ただし,ビッグコアが1個なので,通常の使用状態では4個のTrementで乗り切り,どうしてもそれ以上の性能が必要な時だけビッグコアを動かすという使い方で,armのbig.LITTLEとは若干異なる使い方とも言えます。
3.SiFiveがOut-of-OrderのU8アーキテクチャのコアを発表
2019年10月29日のEE TimesがLinley Fall Processor ConferenceでのSiFiveのOut-of-Orderコアの発表を報じています。この発表はU8アーキテクチャの内のU84実装を中心とした発表であったとのことです。
発表資料によると,整数演算の場合は10段のパイプラインで,ロード/ストアの場合は12段のパイプラインとなっています。U84は3命令をOt-of-Orderで発行できるとのことで,armのA72の対抗馬とのことです。

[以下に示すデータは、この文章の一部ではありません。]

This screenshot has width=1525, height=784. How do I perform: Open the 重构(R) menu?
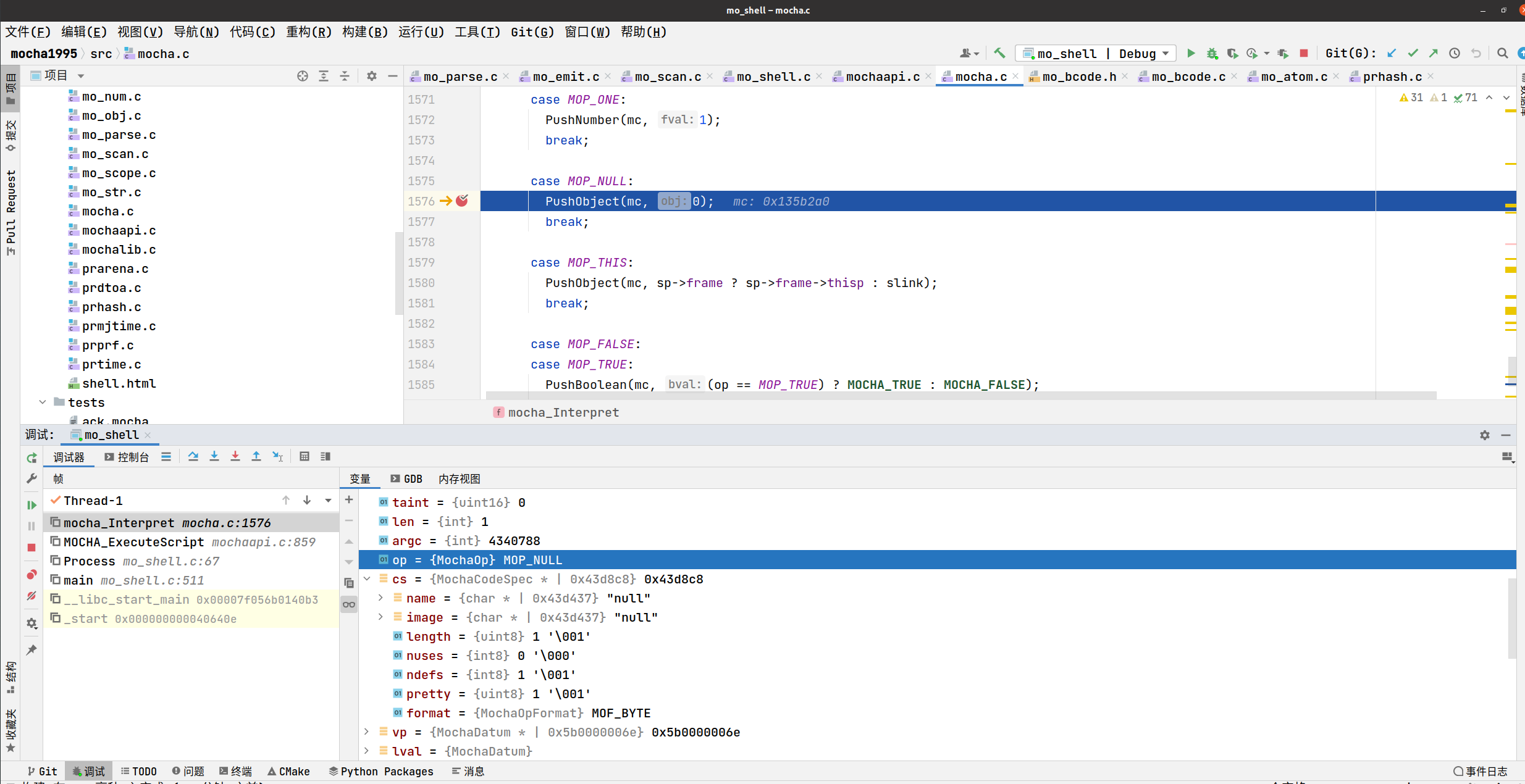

リオーダバッファは数ダースのエントリを持つとのことですが,詳細は発表されませんでした。U84は完全にカストマイズができるコアで,命令発行スロット数,ファンクションユニット数,キャッシュサイズ,浮動小数点演算器の数などをカストマイズできるとのことです。
U84は7nmプロセスを使った場合,2.6GHzクロックで動作するとのことです。
また,SiFiveは来年には上位のU87を登場させる予定で,U87では,SIMD Vector拡張を取り入れる予定です。